- _CONSIGNAS DEL EJERCICIO_
1. Traduzca al inglés la siguiente oración del texto sobre los troles: "Cobraban por tramos, no como ahora que es igual ir a Pontevedra que a Cantodarea."
2. Transcriba sin cambios el fragmento del texto sobre los troles desde "Ya hay que tener" hasta "por el viaje.".
3. Prosiga el texto sobre los troles a partir de su última oración.

- _FRAGMENTO SELECCIONADO_
-------

J.S.P.
Ya hay que tener el pelo blanco, o no tenerlo (pelo, digo), para acordarse de estos vehículos eléctricos que nos llevaban y traían de Pontevedra a Marín y hasta Lérez y Alba, si querías tomar la segunda línea por algún motivo. Encierran estos vehículos un historial digno de escribir un libro y no es la primera ni será la última vez que alguien se acuerde de ellos sobre todo ahora que tanto molesta y asusta la contaminación y el ruído buscando la creación de coches eléctricos y te das cuenta de que ya teníamos un servicio eléctrico, sin ruidos ni velocidades astronómicas que te llevaban y traían en prácticamente el mismo tiempo, y decidimos deshacernos de ellos cambiándolos por los mastodónticos buses que tardan lo mismo, nos llenan de humos y cobran mucho más, proporcionalmente, por el viaje.
Con el recuerdo de los “troles” nos viene a la memoria muchos de sus operarios, conductores, cobradores y revisores. Graña, los hermanos Dapena, Blanco... eran los que iban al volante pisando por puntos el acelerador y teniendo mucho cuidado en las curvas que no se soltaran las pértigas de la corriente, o tendrían que salir al exterior, armarse de paciencia, y tirar de las cuerdas hasta conseguir conectar de nuevo a los cables paralelos que alimentaban la energía para mover los coches. Con ellos los cobradores e incluso las cobradoras que se incorporaron en los últimos años a aquel puesto de trabajo. Durante mucho tiempo los cobradores empezaban al principio del “trole” con una carterita en la mano e iban cobrando a los viajeros que permanecían sentados o de pie en las plataformas y el pasillo central aunque estaba prohibido. Cobraban por tramos, no como ahora que es igual ir a Pontevedra que a Cantodarea. Con el tiempo se les instaló una mesita con su asiento en la “popa” del coche y cobraban sin moverse del sitio a los viajeros que entraban por la puerta de atrás, y se iban moviendo hacia adelante con el recibo de su billete pagado en la mano. Y el revisor, aquel uniformado que, sorpresivamente, subía en cualquier parada del medio del recorrido y, con un aparatejo en la mano, iba picando los billetes de los presentes para comprobar que ninguno se había colado por la cara. Hoy, los mastodontes buses que los sustituyeron llevan un conductor que también es cobrador y hasta revisor, y los clientes entran por delante y se van moviendo hacia el centro y la parte trasera del vehículo. Todo al revés.

-------

- _DATOS REGISTRADOS_
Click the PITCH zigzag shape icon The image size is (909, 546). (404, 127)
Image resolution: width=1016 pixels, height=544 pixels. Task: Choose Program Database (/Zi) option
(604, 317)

-------

- _SOLUCIONES DEL EJERCICIO_
1. They charged by stretches, unlike now, when going to Pontevedra is the same as going to Cantodarea.

2.
Ya hay que tener el pelo blanco, o no tenerlo (pelo, digo), para acordarse de estos vehículos eléctricos que nos llevaban y traían de Pontevedra a Marín y hasta Lérez y Alba, si querías tomar la segunda línea por algún motivo. Encierran estos vehículos un historial digno de escribir un libro y no es la primera ni será la última vez que alguien se acuerde de ellos sobre todo ahora que tanto molesta y asusta la contaminación y el ruído buscando la creación de coches eléctricos y te das cuenta de que ya teníamos un servicio eléctrico, sin ruidos ni velocidades astronómicas que te llevaban y traían en prácticamente el mismo tiempo, y decidimos deshacernos de ellos cambiándolos por los mastodónticos buses que tardan lo mismo, nos llenan de humos y cobran mucho más, proporcionalmente, por el viaje.

3.
“Prohibido hablar al conductor”. “Prohibido fumar y escupir en el vehículo” “ Prohibido cruzar por delante del trolebús, puede ser atropellado por otro vehículo que Vd. no ve” y junto a estos carteles de prohibición los anuncios de los comercios de Pontevedra y Marín animándote a que compraras sus productos incluso aquel que aconsejaba la visita a un determinado médico para que te consultara las almorranas.
Y en medio de todo esto, Jonh Balan, con sus películas en las que él era el bueno y el malo, hablaba en inglés americano o en español, según para donde soplara el viento y hacía morir de un certero disparo de su revolver manual sobre el que soplaba una vez que el oponente hubiera caído mortalmente herido al suelo por tratar de robarle la novia al otro. Balán remataba la faena con la interpretación del bolero “No te cortes la melena” que los viajeros escuchaban mientras el bohemio de Seixo hacía sonar sus trombones, clarinetes y saxos bucales y se acompañaba con sus prodigiosas manos de baterista contra las paredes final o lateral del trole.
Ayer, un amigo me envió estas fotografías de los troles tomadas el 19 de Julio de 1.981, va a hacer cincuenta años y a mí, ¡qué le voy a hacer!, me entró la nostalgia de aquellos tiempos de mi juventud durante la cual recorrí cientos de kilómetros en trole para ir a donde decía que estudiaba; para ir a los cines o a las verbenas de la Peregrina y, casi siempre, haciendo colas kilométricas porque, de aquella, no había llegado el tiempo del “Seat 600” y había que conformarse con el trole. ¡Cuántas veces nos habremos subido a cualquiera de estas alhajas rodantes! Bendito trole, lento y silencioso, en el que muchos aún tenemos enterrados los recuerdos. Nostalgia pura, pues sí.